I’ve got to say, I’m really happy about this. We got really positive feedback and really encouraging feedback on product direction that we’re taking and some of the decisions that we’ve made. Training and enablement is a really, really important thing to mitigate both the fear of change, and again, that lack of expertise. You can’t always remain with external consultants perpetually. You’re going to need to upscale your entire organization in order for them to be able to succeed. So you really need to focus on enablement. Ownership and structure is important to treat those conflicting priorities where you need people to know what their main focus is, what their KPIs are, so they don’t get that feeling of being torn in half. Leadership backing is super important. We got really lucky because our CEO is the one who pushed us in this direction. He’s been incredibly supportive of that.

He’s been sending weekly newsletters, writing blog posts internally, really kind of sending a clear message to the entire organization that this is what we’re doing, this is why. These are the challenges we’re going to face. It’s really, really important that you have the backing of your leadership and of course, balance and assurance. We’re talking about adding this new audience to an existing audience we have. We need to make sure we don’t hyperfocus on this new thing and drop the ball on what we’ve been doing so far. It’s really important to show that balance. Now. Lastly, I want to leave you with four takeaways that I think are the most important. There’s obviously a lot of caveats and stuff like that, but basically if you find yourself in this position, these are what I believe are the four most important things that you need to keep in mind.

Number one is use your own devs. One of the big benefits of being a software company that is developer first is that your audience sits within your walls. You have developers, they have the same preferences, the same behavioral patterns, everything like your target audience. So start by talking to your own developers. Ask them what they want, what they like, and use that as your initial kind of seed input. Second, beware of biases. It’s great to have that internal input, but everyone working for the company has biases. So make sure that you take that into account. Get people from the outside, customers, prospects, consultants, whatever that may be, community to give you input and validate what you’re trying to do. Take it slow, don’t rush it. It’s not going to happen overnight. You need to give people time to adjust to this change and invest in enablement.

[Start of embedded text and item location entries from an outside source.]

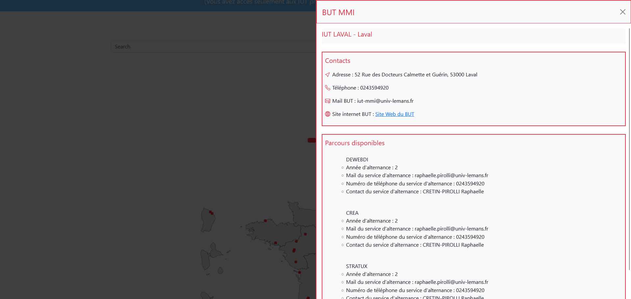631x299 pixels.
Task: Click the mail envelope icon
Action: tap(327, 101)
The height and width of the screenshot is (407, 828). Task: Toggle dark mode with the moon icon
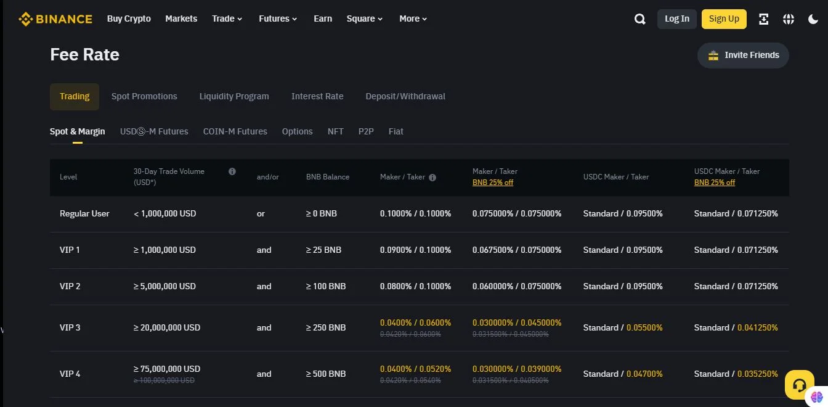click(814, 19)
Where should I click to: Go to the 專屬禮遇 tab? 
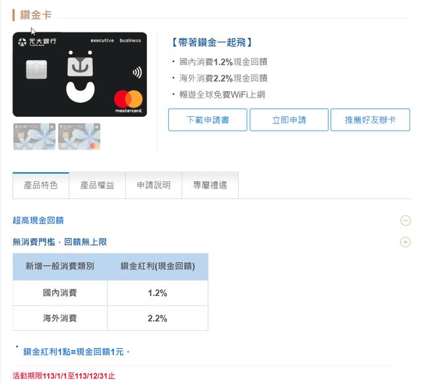pyautogui.click(x=210, y=185)
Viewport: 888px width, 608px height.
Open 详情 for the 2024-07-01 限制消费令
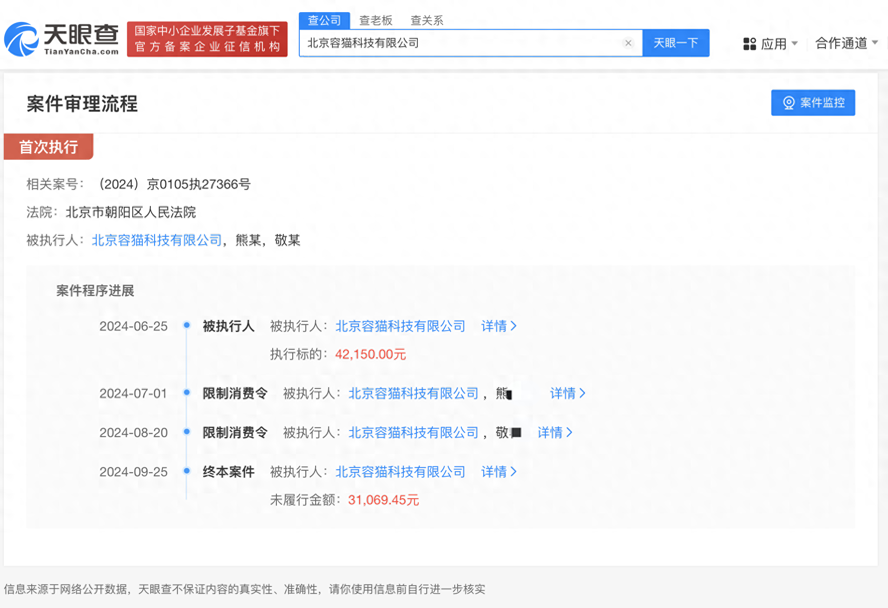point(567,393)
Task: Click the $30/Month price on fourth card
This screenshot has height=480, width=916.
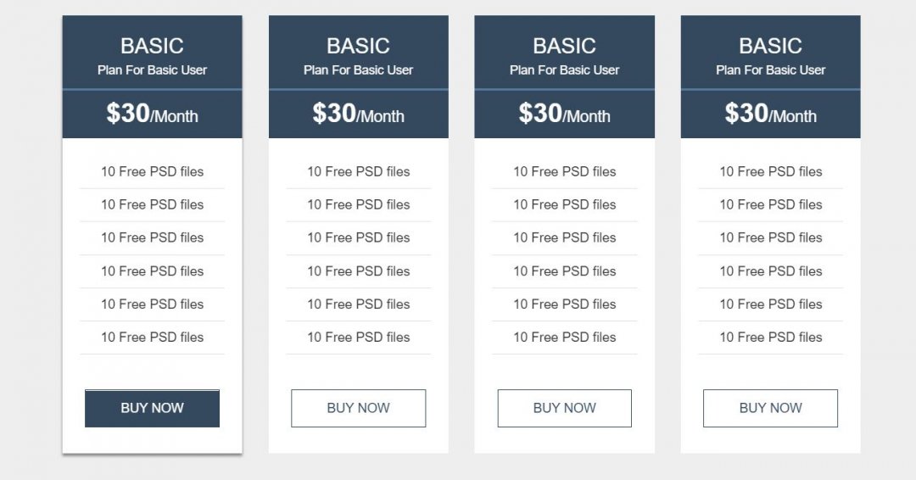Action: (770, 114)
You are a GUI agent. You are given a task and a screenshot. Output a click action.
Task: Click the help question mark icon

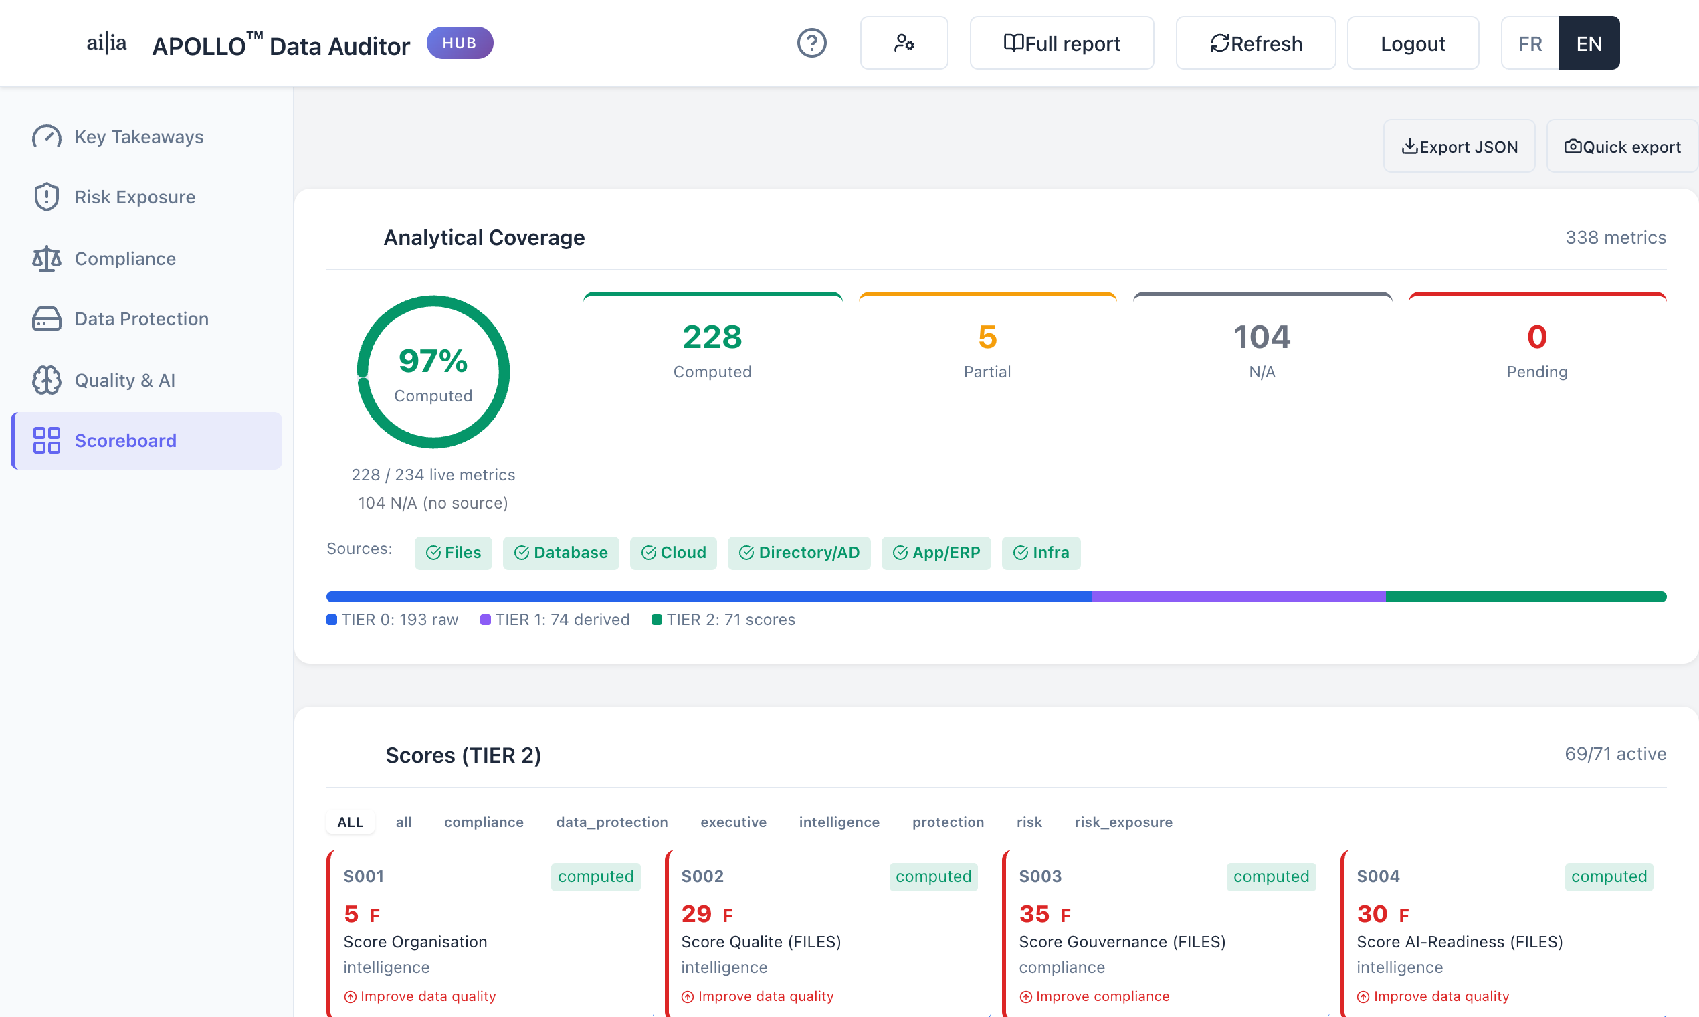point(812,43)

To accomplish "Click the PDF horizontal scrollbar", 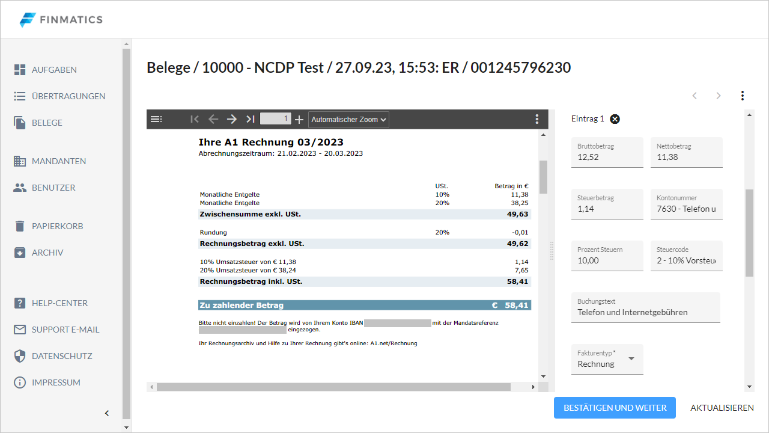I will point(333,387).
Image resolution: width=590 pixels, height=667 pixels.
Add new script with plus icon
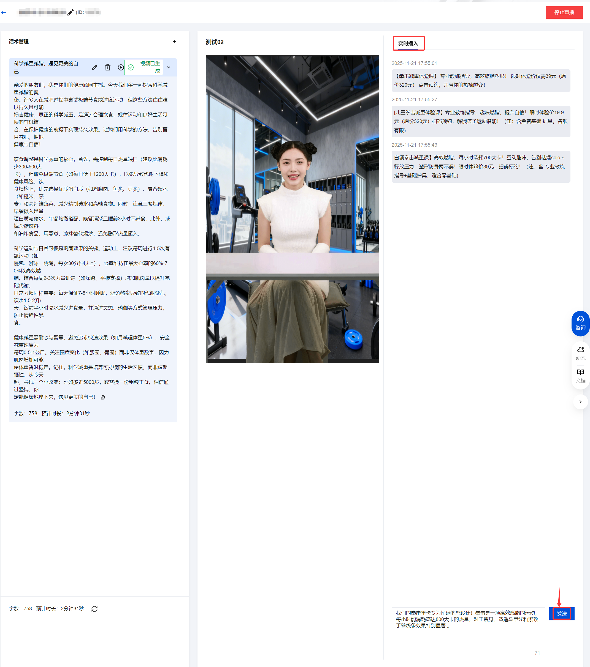[x=174, y=41]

I’ll repeat that over and over again. Invest in enablement, help your people ramp up into this new reality. Now, before I finish, because I’m out of time, just keep in mind we are obviously still in this process. We’re not done, and I cannot pretend to be an expert on how to do this, but if you find yourself in this position, or for example, as a DevRel looking for a job, you’re considering accepting a job in a company that isn’t developer first. My kind of goal here is to tell you one, it is possible that this will happen to you as well, and that’s great. It’s exciting. Two, you should think about that and be ready for it because I wasn’t. And yeah, that’s pretty much it. Thanks everyone.